Last updated: 27 May 2026

Pulseware stores survey content and respondent answers on your behalf. This page explains how we protect that data and where the boundaries are. Our goal is plain-English clarity, not a glossy security marketing page.

§1 Encryption

Data in transit: TLS 1.2 or higher on every endpoint. Data at rest: AES-256 server-side encryption via our infrastructure providers (Supabase Postgres on AWS; Vercel Edge Network).

§2 Access control

Access to production data is scoped per-account via row-level security (RLS) in Postgres. Only the survey owner can read their own surveys and responses. Pulseware staff access is logged and only used to investigate reported incidents.

§3 Authentication

Magic-link email authentication via Supabase Auth. No password to leak. No third-party social login at launch.

§4 Backups

Daily automated database backups retained for 7 days. Point-in-time recovery available for 24 hours. Disaster recovery testing reviewed quarterly.
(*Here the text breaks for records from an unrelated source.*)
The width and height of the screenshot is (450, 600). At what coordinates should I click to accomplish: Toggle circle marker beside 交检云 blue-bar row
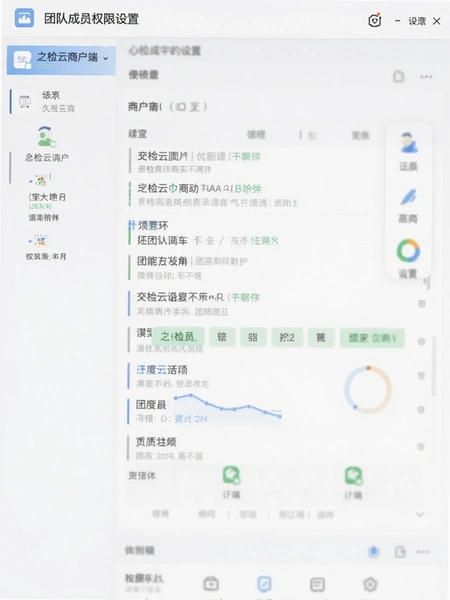tap(422, 303)
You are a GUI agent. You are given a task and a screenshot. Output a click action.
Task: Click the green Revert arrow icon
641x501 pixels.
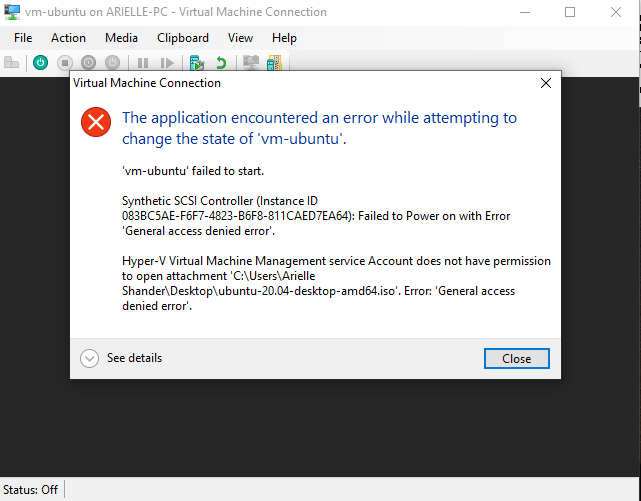220,62
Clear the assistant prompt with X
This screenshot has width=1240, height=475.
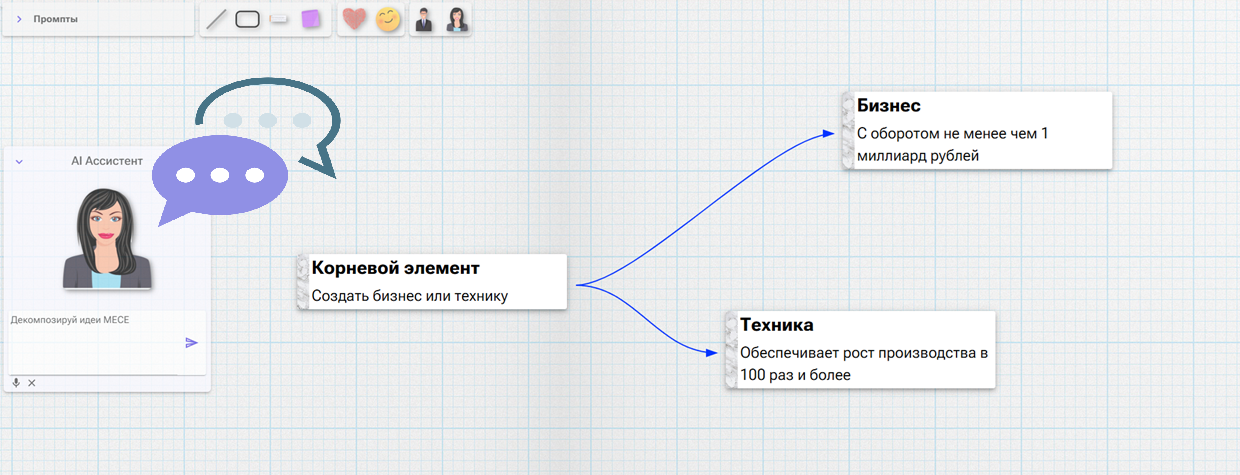[x=32, y=383]
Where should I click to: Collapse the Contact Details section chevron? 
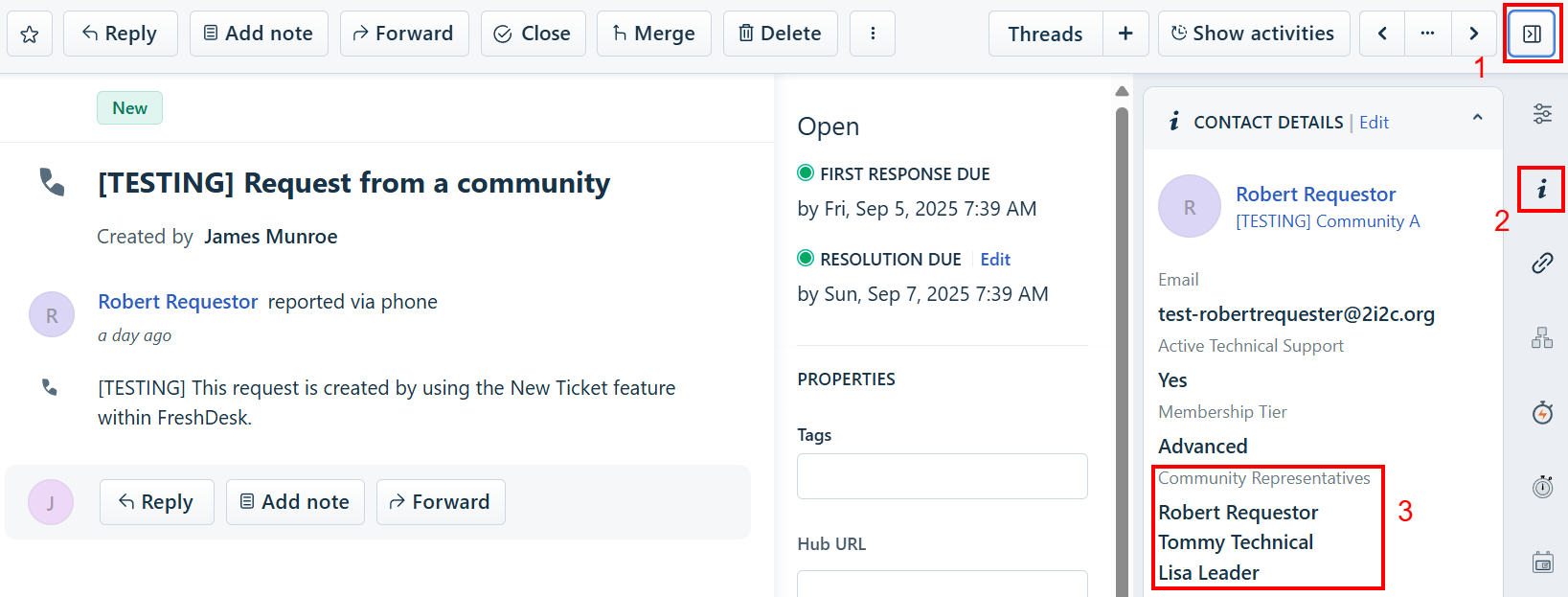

§5 Hosting and data residency

Application: Vercel (global edge). Database and storage: Supabase Postgres on AWS. We aim to host Australian customers' primary data in an Australian region; some processors may store data in the US or EU — see privacy policy §8.

§6 Respondent IP addresses

Raw respondent IPs are not stored. We store a one-way hashed IP for abuse and duplicate detection only. When a survey is in anonymous mode, even this is optional.

§7 Third-party processors

We use Supabase (database), Vercel (hosting), SendGrid (email), OpenAI (AI builder only — see AI data policy), and Stripe (payments, when launched). Each has its own security posture, all under contractual data-processing agreements.

§8 Responsible disclosure

If you believe you've found a security issue, please report it via the in-product feedback channel marked SECURITY. We acknowledge reports within 2 business days. We will not pursue legal action against good-faith researchers who follow standard responsible-disclosure practice.

§9 What we don't claim

Pulseware is not SOC 2 / ISO 27001 / HIPAA / PCI-DSS certified at launch. We do not pretend otherwise. If your use case requires those certifications, evaluate carefully.